Edit : By "noisy region", I mean a region where both classes (in binary classification) are very represented, i.e. close to the decision boundary, compared to a "noiseless" region where all the points belong to one class.
To take your example, let's say you have recorded the height and weight of a bunch of mice, and recorded whether they were obese or not, and next you want to predict if a new mouse is obese given its height and weight. So your dataset is made of pairs $$(X_i,y_i)$$, with $$X_i = (h_i,w_i) \in \mathbb R^2$$ the predictor and $$y_i \in \{0,1\}$$ represents whether the mouse is obese or not. In this scenario, intuitively, it is easy to see that in the region where the weight $$w$$ is larger than (say) 100g, the mice will almost certainly be obese, so there is no need to compare a new point $$X$$ in that region to many others examples to decide. On the contrary, since the size and weight are most likely very correlated, for simultaneously large $$w$$ and $$h$$, you will encounter many of both cases, so you might want to compare to a greater number of examples if you're in that region (the decision boundary).

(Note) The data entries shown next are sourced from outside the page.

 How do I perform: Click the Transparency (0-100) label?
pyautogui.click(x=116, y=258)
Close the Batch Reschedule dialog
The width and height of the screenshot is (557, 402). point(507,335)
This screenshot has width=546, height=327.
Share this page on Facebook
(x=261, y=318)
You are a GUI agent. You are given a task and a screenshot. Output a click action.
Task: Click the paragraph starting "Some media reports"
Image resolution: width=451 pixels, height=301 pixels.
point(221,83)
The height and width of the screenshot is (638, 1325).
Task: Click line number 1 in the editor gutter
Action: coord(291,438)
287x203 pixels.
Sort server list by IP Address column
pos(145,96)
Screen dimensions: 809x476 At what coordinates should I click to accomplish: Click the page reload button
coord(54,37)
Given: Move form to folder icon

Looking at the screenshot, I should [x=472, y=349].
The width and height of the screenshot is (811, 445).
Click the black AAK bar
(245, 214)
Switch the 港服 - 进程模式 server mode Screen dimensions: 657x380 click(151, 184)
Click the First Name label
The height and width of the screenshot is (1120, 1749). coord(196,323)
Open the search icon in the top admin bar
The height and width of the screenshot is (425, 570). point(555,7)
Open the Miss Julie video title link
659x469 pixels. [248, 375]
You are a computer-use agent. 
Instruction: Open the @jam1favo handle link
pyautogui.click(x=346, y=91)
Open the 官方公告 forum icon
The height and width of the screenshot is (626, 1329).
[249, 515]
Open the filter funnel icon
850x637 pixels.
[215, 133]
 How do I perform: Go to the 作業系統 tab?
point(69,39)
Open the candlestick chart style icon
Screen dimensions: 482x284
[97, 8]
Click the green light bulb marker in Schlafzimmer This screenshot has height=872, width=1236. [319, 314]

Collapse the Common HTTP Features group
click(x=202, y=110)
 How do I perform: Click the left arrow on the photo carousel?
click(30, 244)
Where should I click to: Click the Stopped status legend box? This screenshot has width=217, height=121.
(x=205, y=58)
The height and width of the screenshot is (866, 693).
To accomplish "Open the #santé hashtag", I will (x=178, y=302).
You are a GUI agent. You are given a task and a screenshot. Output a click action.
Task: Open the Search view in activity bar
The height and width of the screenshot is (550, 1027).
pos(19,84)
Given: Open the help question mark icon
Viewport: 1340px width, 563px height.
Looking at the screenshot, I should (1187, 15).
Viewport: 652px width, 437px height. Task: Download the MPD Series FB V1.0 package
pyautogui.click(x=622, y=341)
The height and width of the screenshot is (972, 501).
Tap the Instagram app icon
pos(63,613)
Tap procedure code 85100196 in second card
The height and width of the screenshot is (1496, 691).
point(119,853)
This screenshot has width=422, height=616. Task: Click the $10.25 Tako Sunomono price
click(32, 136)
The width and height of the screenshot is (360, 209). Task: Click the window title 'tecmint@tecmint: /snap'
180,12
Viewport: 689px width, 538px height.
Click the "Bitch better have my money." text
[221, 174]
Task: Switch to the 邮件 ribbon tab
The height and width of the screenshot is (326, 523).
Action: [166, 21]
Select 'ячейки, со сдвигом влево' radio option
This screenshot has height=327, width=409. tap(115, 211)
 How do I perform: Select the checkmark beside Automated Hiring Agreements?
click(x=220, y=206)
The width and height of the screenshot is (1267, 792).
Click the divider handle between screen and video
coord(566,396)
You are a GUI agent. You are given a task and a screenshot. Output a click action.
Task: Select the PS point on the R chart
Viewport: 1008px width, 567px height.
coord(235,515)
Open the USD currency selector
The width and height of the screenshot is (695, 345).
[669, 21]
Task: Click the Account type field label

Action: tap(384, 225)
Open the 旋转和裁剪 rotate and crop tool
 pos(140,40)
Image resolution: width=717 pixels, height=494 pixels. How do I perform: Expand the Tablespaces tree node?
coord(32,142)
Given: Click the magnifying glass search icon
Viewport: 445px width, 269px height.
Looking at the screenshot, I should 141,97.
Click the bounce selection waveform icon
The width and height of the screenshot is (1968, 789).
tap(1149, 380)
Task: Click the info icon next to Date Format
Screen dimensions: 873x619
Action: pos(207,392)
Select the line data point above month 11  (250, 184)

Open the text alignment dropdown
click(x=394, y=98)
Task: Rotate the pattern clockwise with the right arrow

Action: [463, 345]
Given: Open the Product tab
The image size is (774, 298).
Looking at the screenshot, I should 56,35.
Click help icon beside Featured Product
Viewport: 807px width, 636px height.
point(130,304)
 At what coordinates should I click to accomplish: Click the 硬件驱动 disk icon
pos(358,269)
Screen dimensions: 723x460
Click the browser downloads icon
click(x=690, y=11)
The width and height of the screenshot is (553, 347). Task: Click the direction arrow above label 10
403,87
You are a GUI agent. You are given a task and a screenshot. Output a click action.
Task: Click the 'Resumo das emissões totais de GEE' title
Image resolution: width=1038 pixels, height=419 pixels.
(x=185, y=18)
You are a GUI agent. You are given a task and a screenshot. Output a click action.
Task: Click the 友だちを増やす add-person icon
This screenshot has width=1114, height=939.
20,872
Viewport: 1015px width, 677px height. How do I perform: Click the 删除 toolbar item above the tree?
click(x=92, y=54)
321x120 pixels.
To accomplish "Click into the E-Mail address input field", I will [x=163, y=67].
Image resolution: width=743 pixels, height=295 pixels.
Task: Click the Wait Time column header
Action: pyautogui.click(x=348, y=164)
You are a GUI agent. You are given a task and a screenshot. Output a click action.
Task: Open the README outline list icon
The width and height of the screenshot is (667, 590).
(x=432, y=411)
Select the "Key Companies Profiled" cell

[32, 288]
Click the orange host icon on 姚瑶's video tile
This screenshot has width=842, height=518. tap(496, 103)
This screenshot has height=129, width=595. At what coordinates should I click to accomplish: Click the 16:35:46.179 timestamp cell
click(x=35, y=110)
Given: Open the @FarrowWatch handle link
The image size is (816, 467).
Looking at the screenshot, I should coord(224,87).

As for how to adaptively choose $$k$$ and figure out that a region is noisy, that is done through data-driven procedures. Here is a sketch of the method the authors use in the paper I mentioned above (see Section III.A and Table 1 in the paper) :

1. For each $$X_i$$ in the training set, compute the smallest $$k=k(X_i) \in \{1,\ldots,9\}$$ such that a kNN algorithm with that value of $$k$$ correctly classifies $$X_i$$.
2. For a new datapoint $$X$$, find its nearest neighbor in the dataset $$X_{i_0}$$.
3. Apply the kNN procedure to $$X$$ with $$k = k(X_{i_0})$$ computed in step 1.

Note that in Step 1, the value $$9$$ is an arbitrary choice made by the authors, and it is possible that no kNN algorithm with value $$k\in\{1,\ldots,9\}$$ correctly classifies $$X_i$$, in which case they just set $$k(X_i) = 9$$.